▸ Document segment
- - -
This Cold Asian Noodle Salad packs irresistible flavors into a quick, healthy meal. With fresh veggies and tofu, it’s a delightful choice for lunch or dinner.


Ingredients

Scale
  • 8 ounces extra firm tofu pressed and cubed
  • 4 tablespoons soy sauce or coconut aminos, or lite tamari
  • 1 teaspoon sesame oil
  • 2 teaspoons garlic-ginger paste or 1 tsp minced ginger + 1 tsp minced garlic
  • 5 tablespoons soy sauce or coconut aminos, or lite tamari
  • 3 tablespoons dry white wine or chicken broth
  • 3 tablespoons oyster sauce
  • 1 tablespoon sesame oil
  • 1 tablespoon garlic-ginger paste or 1½ tsp minced ginger + 1½ tsp minced garlic
  • 1½ tablespoons cornstarch
  • 8 ounces lo mein noodles or spaghetti, plus a small amount of sesame oil for tossing
  • 4 cups broccoli cut into small bite-sized florets
  • 1 cup shelled edamame thawed if frozen
  • 2 tablespoons neutral oil divided
  • 3 garlic cloves minced
  • ½ cup sliced green onions white and green parts separated, green parts sliced into 1-inch pieces
  • 1 tablespoon sesame seeds for garnish

Instructions

  1. Marinate the tofu by whisking together soy sauce, sesame oil, and garlic-ginger paste in a bowl. Toss in cubed tofu and let it sit while preps continue.
  2. Prepare the stir fry sauce by whisking soy sauce, dry white wine, oyster sauce, sesame oil, garlic-ginger paste, and cornstarch until smooth. Set aside.
  3. Cook the lo mein noodles according to package instructions in boiling water until al dente. Drain, rinse under cold water, and toss with sesame oil.
- - -
▸ Required action 1
Please answer these questions about the noodle salad recipe:
(a) How many cups of broccoli does it call for?
(b) Which three ingredients are whisked together to marinate the tofu?
(c) What is done to the noodles after they are drained?
▸ Required action 2
Change "oyster sauce" to "hoisin sauce" in the noodle salad recipe, and write out the part starting with "2. Prepare the" and going on through "with sesame oil." with that change made.

▸ Records shown
- - -
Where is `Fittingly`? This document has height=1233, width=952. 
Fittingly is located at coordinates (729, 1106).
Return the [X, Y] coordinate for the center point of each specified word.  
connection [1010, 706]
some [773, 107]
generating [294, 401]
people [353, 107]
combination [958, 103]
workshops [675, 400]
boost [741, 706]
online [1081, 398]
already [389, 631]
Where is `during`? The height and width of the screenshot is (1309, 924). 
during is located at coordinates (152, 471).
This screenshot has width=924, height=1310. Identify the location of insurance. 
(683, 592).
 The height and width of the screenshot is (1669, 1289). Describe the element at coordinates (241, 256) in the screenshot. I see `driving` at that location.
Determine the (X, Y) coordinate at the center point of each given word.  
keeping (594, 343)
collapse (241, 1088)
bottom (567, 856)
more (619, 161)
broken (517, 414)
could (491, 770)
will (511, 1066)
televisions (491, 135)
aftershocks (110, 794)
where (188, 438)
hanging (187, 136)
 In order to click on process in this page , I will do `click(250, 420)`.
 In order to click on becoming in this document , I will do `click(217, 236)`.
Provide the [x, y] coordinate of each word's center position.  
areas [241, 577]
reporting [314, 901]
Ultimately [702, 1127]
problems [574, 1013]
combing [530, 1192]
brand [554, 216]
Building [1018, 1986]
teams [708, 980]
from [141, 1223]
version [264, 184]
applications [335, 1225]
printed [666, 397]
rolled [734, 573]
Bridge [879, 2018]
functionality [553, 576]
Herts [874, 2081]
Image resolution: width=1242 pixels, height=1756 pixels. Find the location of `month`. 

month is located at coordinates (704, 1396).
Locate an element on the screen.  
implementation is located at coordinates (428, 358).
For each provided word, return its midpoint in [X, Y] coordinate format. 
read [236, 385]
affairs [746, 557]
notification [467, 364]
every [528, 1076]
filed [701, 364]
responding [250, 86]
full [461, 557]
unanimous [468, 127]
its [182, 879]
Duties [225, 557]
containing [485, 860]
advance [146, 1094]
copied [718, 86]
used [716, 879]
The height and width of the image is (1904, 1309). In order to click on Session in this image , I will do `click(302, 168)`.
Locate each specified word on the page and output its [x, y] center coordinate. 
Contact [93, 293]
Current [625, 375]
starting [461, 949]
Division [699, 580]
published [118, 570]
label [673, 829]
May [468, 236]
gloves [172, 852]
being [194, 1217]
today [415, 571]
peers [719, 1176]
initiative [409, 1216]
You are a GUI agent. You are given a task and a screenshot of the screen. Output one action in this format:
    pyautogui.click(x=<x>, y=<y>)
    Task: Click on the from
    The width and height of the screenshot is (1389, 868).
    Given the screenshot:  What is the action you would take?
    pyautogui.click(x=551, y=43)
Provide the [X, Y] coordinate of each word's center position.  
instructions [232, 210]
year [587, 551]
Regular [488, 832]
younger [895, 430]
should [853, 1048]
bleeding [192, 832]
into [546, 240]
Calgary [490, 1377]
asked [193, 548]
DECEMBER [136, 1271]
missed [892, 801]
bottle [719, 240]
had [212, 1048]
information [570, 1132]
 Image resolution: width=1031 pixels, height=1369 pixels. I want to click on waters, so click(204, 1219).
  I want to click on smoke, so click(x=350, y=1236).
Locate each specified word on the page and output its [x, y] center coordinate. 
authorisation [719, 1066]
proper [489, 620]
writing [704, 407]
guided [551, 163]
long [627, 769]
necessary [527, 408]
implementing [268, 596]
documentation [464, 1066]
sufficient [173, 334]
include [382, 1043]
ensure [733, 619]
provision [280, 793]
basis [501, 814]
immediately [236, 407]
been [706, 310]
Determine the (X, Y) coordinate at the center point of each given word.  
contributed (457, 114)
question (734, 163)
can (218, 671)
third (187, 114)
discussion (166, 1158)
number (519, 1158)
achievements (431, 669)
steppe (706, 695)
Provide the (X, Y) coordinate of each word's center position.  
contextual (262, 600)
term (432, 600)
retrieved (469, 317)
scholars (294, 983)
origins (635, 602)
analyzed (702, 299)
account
- - -
▸ Solution 1
(a) 4 cups.
(b) Soy sauce, sesame oil, and garlic-ginger paste.
(c) They are rinsed under cold water and tossed with sesame oil.

▸ Solution 2
2. Prepare the stir fry sauce by whisking soy sauce, dry white wine, hoisin sauce, sesame oil, garlic-ginger paste, and cornstarch until smooth. Set aside.
  3. Cook the lo mein noodles according to package instructions in boiling water until al dente. Drain, rinse under cold water, and toss with sesame oil.